Intervention de Didier Paris

Séance en hémicycle du jeudi 14 janvier 2021 à 9h00
Conclusions du rapport de la commission d'enquête sur les obstacles à l'indépendance du pouvoir judiciaire

Photo issue du site de l'Assemblée nationale ou de WikipediaDidier Paris :

S'y ajoute, contre toute logique, le dépôt de soixante-trois propositions du président, qui ne sont rien d'autre qu'un manifeste politique, pour certaines sans rapport avec nos travaux, et qui n'ont jamais été discutées ni validées par la commission elle-même.

C'est sans doute la raison pour laquelle quelques-unes de ces propositions témoignent d'une curieuse conception de l'indépendance, comme celle, par exemple, visant à instaurer le droit, pour un parlementaire ou un élu local, d'effectuer une intervention volontaire dans un dossier judiciaire en cours, pour « éclairer » les magistrats. On appréciera cette conception de l'indépendance.

Le principe d'indépendance de la justice vise à garantir la possibilité de prendre des décisions à l'abri de toute pression ou instruction, émanant non seulement des pouvoirs législatif et exécutif, mais aussi, de manière plus contemporaine, de groupes sociaux, économiques, culturels ou encore des médias.

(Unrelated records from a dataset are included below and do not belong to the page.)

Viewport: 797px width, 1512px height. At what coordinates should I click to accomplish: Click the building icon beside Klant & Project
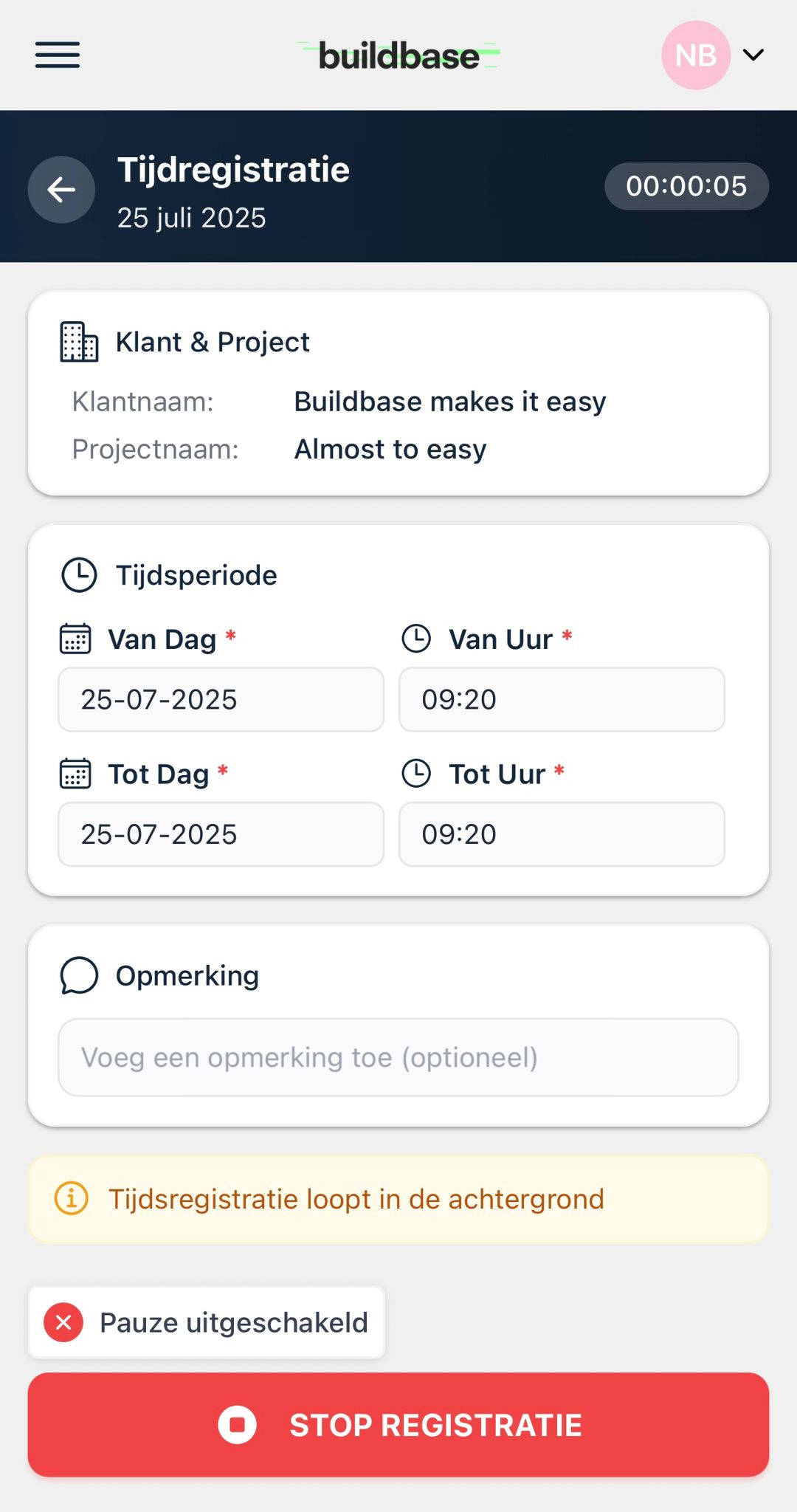pyautogui.click(x=79, y=342)
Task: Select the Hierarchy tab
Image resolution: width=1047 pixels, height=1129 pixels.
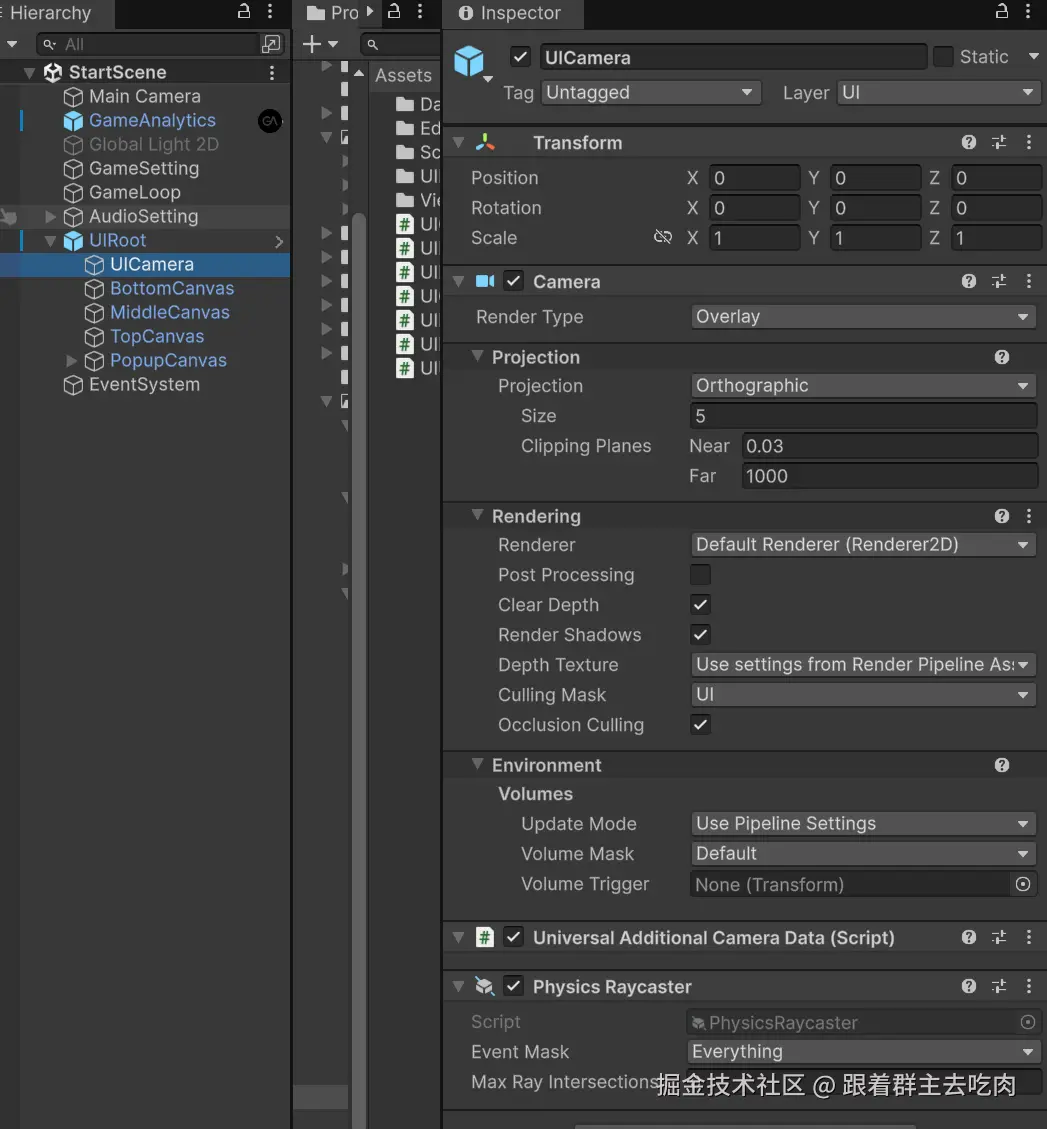Action: tap(50, 14)
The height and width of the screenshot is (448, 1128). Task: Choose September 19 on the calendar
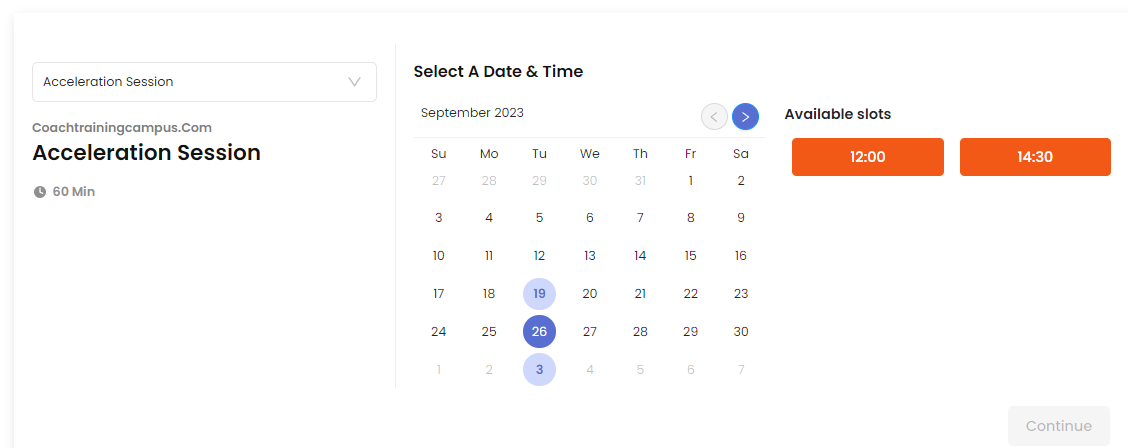540,293
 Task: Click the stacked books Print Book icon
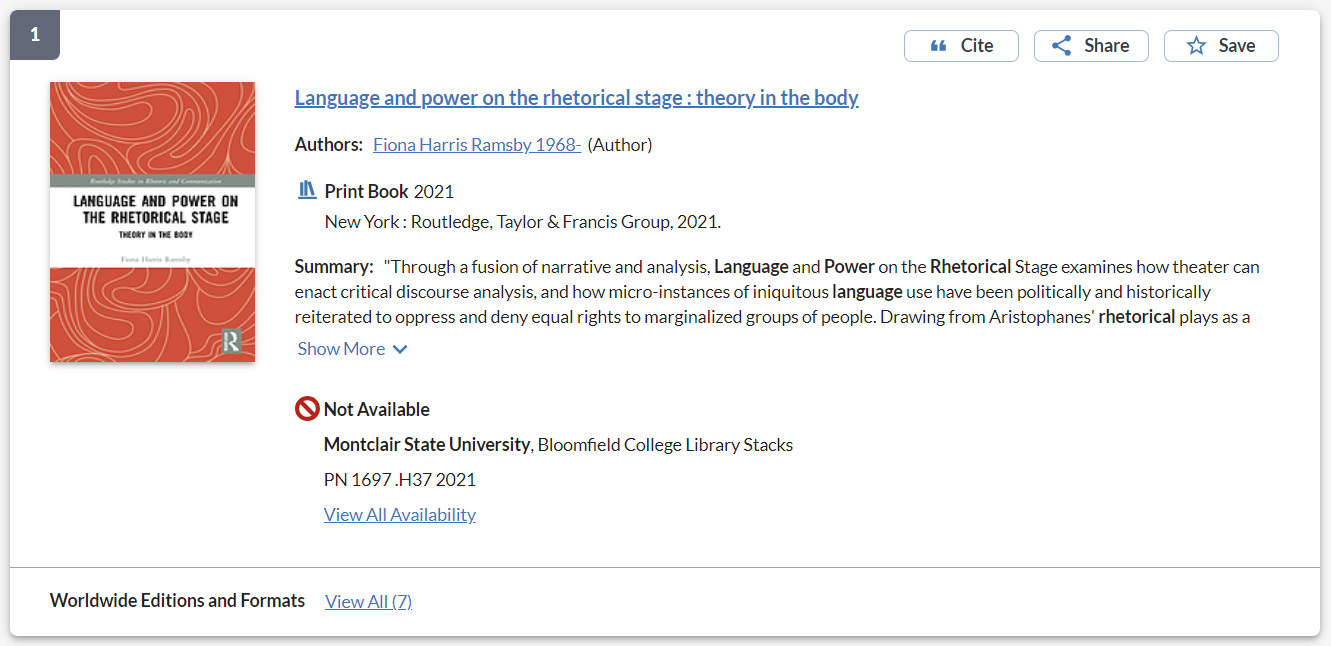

Nos travaux, à travers une cinquantaine d'auditions publiques et de nombreuses contributions, se sont attachés à faire un constat de la situation et à dresser des pistes d'amélioration. Que les choses soient claires : nous pouvons être fiers, en France, de notre justice et du travail de ses acteurs, magistrats, greffiers, fonctionnaires, sans oublier les auxiliaires indispensables que sont les avocats et nos forces de sécurité. Rien ne permet de soutenir sérieusement, au vu de nos travaux du moins, que notre justice ne serait pas indépendante et aucune des soixante-dix personnes auditionnées ne s'est plainte, en conscience, d'avoir été victime de pressions ou d'avoir eu connaissance de telles situations.

Toutefois, force est de reconnaître que notre justice est de plus en plus sollicitée pour son rôle régulateur de notre société et qu'elle encourt, à ce titre, critiques et suspicions, raisons pour lesquelles son indépendance doit encore et toujours être confortée. C'est le sens, au-delà des contingences de l'actualité, des quarante propositions que j'ai déposées en tant que rapporteur, toutes rigoureusement issues de nos travaux et validées à l'unanimité par les membres de la commission.

Elles visent à mieux garantir l'indépendance, grâce notamment au triptyque fondamental motivant la réforme constitutionnelle tant attendue : alignement du mode de nomination et du régime disciplinaire des magistrats du parquet sur celui des magistrats du siège, extension des pouvoirs du CSM et suppression de la Cour de justice de la République au profit des juridictions ordinaires.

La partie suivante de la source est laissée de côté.